»»

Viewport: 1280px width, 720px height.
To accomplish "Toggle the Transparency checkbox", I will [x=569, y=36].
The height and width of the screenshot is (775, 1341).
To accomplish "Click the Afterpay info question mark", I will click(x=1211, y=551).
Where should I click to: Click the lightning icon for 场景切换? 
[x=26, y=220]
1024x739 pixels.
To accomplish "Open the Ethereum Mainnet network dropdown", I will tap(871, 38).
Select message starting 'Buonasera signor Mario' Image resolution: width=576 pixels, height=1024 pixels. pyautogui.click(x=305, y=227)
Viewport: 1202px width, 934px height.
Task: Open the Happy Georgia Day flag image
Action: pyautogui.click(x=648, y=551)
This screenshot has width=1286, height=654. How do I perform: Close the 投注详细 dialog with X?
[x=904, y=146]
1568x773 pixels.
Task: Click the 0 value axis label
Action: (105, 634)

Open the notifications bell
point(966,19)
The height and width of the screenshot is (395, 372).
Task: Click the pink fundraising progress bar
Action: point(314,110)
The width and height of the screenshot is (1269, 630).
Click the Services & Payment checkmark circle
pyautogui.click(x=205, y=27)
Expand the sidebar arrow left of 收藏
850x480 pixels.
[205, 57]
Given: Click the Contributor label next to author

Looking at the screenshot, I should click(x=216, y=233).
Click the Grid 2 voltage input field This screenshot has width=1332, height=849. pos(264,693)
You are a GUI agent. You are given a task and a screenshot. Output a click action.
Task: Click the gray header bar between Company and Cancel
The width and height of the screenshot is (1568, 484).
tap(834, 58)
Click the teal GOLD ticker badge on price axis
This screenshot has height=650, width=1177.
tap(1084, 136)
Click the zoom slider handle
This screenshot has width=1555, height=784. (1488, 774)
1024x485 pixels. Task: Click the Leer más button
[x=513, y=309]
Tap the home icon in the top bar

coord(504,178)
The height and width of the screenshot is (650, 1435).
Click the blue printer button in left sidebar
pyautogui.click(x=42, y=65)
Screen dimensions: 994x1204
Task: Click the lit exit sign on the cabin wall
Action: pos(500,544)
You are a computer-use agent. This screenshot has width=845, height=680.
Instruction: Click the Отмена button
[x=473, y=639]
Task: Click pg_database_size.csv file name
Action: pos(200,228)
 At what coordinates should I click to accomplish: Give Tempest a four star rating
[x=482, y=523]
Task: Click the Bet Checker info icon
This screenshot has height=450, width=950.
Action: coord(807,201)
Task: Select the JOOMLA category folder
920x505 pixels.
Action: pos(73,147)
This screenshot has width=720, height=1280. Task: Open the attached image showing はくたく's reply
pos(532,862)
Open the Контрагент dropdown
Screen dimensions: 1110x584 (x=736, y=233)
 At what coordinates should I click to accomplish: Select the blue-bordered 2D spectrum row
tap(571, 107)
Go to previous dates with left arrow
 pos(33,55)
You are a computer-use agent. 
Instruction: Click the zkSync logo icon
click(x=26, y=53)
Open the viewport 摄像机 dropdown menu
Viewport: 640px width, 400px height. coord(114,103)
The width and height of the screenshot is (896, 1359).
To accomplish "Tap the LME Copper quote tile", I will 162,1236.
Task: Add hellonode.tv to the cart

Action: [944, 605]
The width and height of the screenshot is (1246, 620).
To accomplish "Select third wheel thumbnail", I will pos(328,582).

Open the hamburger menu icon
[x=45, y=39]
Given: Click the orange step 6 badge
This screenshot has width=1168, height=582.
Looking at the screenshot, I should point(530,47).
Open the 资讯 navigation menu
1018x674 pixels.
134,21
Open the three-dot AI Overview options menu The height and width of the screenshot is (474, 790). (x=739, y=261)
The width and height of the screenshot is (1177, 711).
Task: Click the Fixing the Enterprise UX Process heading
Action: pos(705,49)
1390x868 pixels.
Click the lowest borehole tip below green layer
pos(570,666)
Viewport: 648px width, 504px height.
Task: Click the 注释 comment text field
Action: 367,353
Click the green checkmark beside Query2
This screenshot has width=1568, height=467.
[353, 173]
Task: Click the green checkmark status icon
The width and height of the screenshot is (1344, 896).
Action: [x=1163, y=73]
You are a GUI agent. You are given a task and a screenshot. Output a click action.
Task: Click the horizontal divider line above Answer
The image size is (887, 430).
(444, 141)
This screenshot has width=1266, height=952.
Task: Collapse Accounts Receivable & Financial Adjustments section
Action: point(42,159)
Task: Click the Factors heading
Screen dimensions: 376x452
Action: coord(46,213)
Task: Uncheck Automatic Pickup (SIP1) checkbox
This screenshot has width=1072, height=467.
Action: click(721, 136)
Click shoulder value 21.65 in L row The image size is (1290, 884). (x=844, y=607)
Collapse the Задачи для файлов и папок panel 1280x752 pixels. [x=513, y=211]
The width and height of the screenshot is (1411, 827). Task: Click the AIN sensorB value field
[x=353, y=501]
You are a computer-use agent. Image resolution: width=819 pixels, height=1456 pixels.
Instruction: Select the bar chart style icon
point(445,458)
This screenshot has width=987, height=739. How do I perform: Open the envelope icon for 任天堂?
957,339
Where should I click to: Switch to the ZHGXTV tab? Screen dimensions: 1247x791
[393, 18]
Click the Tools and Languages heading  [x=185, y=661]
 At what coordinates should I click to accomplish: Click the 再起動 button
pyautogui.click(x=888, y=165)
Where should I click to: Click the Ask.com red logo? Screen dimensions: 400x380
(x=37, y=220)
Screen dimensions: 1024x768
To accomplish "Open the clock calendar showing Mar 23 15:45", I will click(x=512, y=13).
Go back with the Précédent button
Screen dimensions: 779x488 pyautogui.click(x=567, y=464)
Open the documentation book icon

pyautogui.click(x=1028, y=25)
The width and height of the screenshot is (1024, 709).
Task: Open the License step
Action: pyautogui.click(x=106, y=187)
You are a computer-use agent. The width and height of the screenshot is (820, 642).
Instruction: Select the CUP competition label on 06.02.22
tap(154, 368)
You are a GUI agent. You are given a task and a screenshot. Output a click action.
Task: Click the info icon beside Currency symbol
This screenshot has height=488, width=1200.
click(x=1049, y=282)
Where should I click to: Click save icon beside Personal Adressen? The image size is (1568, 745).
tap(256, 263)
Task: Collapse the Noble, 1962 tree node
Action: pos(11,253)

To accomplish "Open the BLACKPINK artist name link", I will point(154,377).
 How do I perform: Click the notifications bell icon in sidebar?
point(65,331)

««

## TRY IT:
Looking back over the data above, restate word for word the lines that begin at the line with "The width and height of the screenshot is (1246, 620)." and end at the line with "1390x868 pixels.", inclusive.

## REPLY:
The width and height of the screenshot is (1246, 620).
To accomplish "Select third wheel thumbnail", I will pos(328,582).

Open the hamburger menu icon
[x=45, y=39]
Given: Click the orange step 6 badge
This screenshot has width=1168, height=582.
Looking at the screenshot, I should point(530,47).
Open the 资讯 navigation menu
1018x674 pixels.
134,21
Open the three-dot AI Overview options menu The height and width of the screenshot is (474, 790). (x=739, y=261)
The width and height of the screenshot is (1177, 711).
Task: Click the Fixing the Enterprise UX Process heading
Action: pos(705,49)
1390x868 pixels.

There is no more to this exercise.